>> Start
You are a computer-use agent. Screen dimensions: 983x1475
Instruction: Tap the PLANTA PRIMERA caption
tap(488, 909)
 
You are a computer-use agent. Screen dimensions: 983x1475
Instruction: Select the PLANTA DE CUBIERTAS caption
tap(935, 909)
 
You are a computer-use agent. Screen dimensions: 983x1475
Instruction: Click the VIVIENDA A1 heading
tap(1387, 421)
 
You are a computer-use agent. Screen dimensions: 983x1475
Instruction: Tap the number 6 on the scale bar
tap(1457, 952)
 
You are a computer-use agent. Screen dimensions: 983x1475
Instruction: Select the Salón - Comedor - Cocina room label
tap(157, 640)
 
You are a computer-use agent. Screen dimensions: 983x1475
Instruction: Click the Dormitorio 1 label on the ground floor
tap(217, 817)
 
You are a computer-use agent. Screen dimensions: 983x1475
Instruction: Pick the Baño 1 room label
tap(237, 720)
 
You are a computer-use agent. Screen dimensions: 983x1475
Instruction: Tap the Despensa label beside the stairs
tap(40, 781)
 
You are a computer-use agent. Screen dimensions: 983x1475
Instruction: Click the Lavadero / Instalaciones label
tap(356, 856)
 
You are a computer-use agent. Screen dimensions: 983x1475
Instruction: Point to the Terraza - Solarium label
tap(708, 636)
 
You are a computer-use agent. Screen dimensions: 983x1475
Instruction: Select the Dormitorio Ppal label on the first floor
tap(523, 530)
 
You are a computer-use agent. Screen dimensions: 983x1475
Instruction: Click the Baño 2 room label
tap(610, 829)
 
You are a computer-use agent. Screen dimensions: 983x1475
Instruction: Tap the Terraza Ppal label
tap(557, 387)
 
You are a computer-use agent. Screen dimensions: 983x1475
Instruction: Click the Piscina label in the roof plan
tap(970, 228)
>> End
>> Start
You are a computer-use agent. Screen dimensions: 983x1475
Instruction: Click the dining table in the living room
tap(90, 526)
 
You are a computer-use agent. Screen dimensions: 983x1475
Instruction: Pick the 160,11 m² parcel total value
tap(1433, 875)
>> End
WHAT TO DO =
Count the lines of the items above that contain the string "room", treating uppercase and lowercase as different. Give only the number.

EXERCISE RESULT =
4